Rice told Today: “It might not be on the screen, but it’s been in my heart for the last 30 years because I’m still so involved with all those projects. The issues might look a bit different today, but they’re not at its heart.”

She cited a project to help orphaned Romanian children that the original programme had helped to establish. She said that as adults the same people she had helped then were now involved in providing shelter for refugees from Ukraine.

She said: “That absolutely floored me because it was like one humanitarian crisis 30 years ago, rolling into another one.”

Rice suggested the relaunched programme would help challenge stereotypes about the role of older women on television, just as her original programmes had broken new ground in the role of female presenters.

She said Treasure Hunt, a forerunner to Challenge Anneka on Channel 4, “put a woman absolutely in control right in the centre of the action driving the narrative.

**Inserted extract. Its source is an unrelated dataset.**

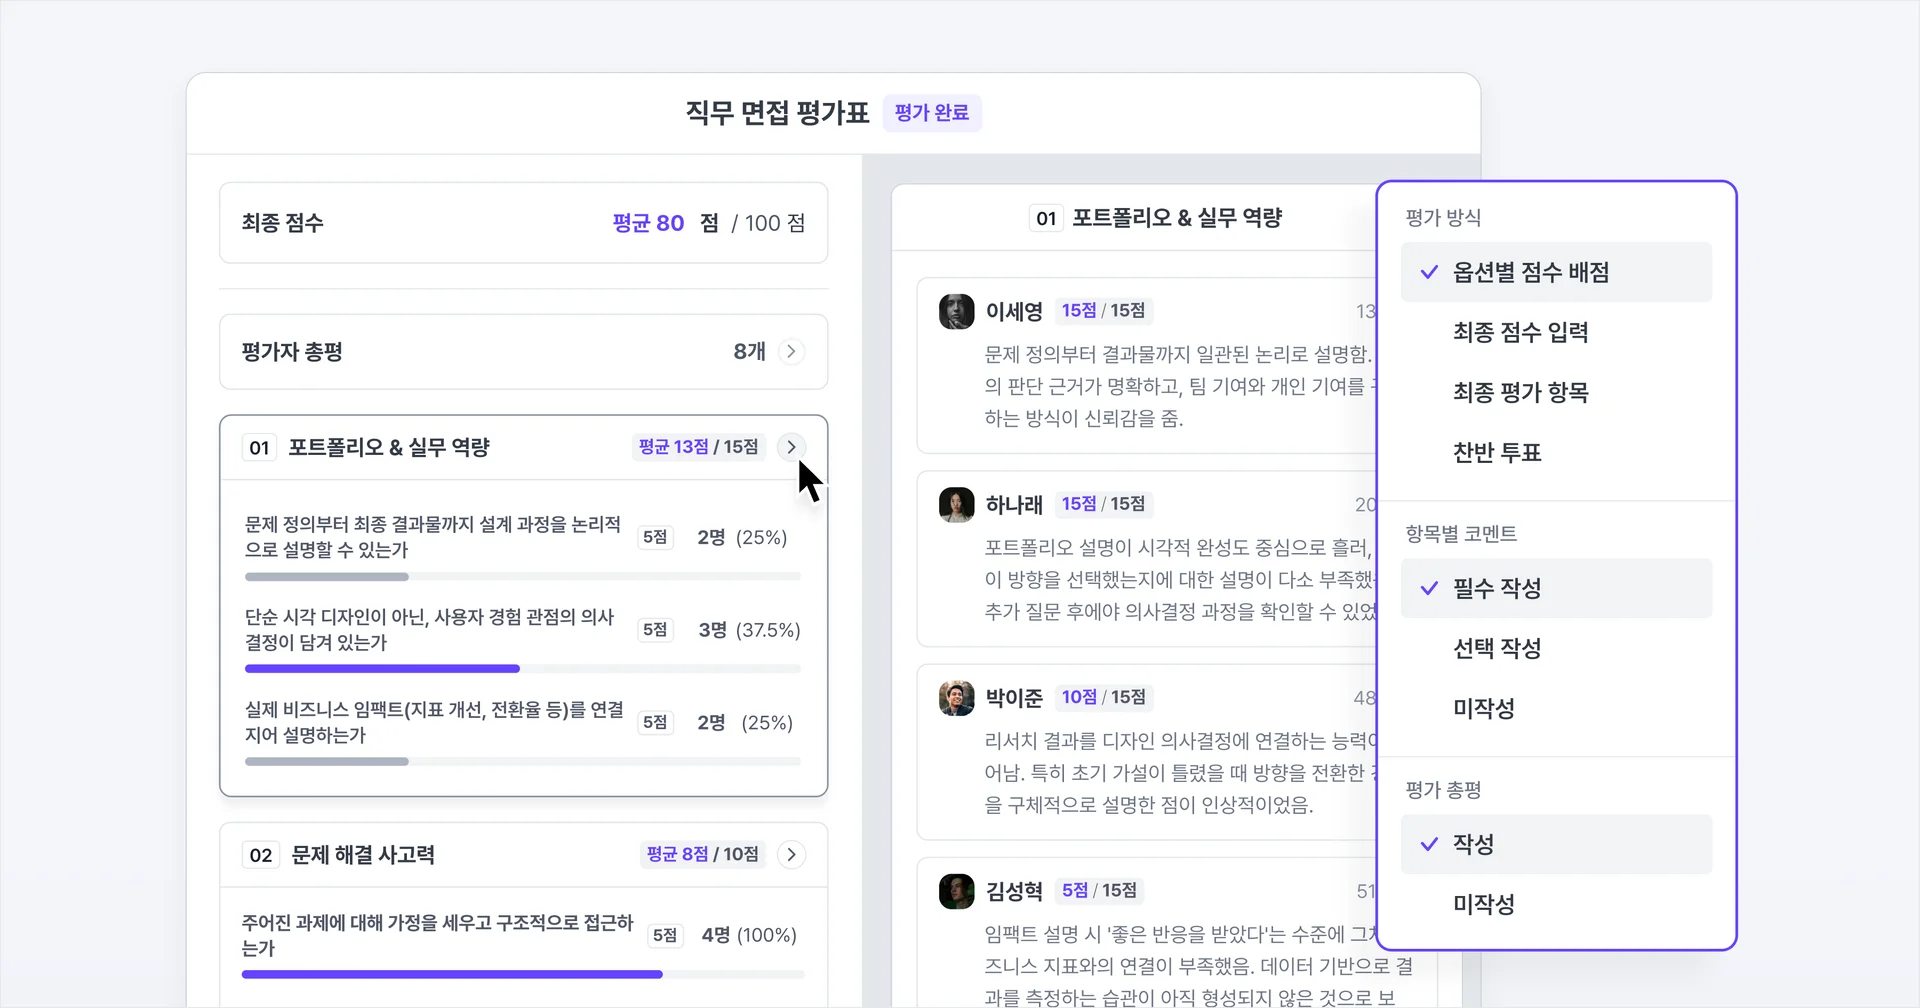Collapse the 포트폴리오 & 실무 역량 section
Viewport: 1920px width, 1008px height.
tap(791, 447)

It really changed the face of TV and in a lot of ways, and I want to sort of fly the flag for women today”.

She said: “Forty years ago, you have to remember where women were placed in television. They were usually either draped over cars as a prize on a quiz game or they were behind a news desk.”

She said there was too much focus on the age of female presenters compared with their male counterparts.

Rice said: “I feel just the same as they did 30 years ago, but possibly there’s more conversation about how we look, or about how we might be coping with it, whereas for men they just get on and do it, and their image and brand stays intact.”

She said Channel 5’s director of programming, Ben Frow, did not want to update the programme for a social media generation.

“He didn’t want to change anything. He wanted analogue. He wanted Dave the sound man, the truck and that absolutely powered this whole thing. I don’t think it needs [updating] because at the end of the day, it’s about community,” Rice said.

Filming is due to start later this year. Rice said if members of the public had ideas for projects, they could email: ideas@challengeanneka.co.uk

Guy Davies, commissioning editor at Channel 5, said: “There’s never been a better time to bring back such a loved series to our screens. The challenges promise to be timely, relevant and packed full of passionate and heart-warming people.”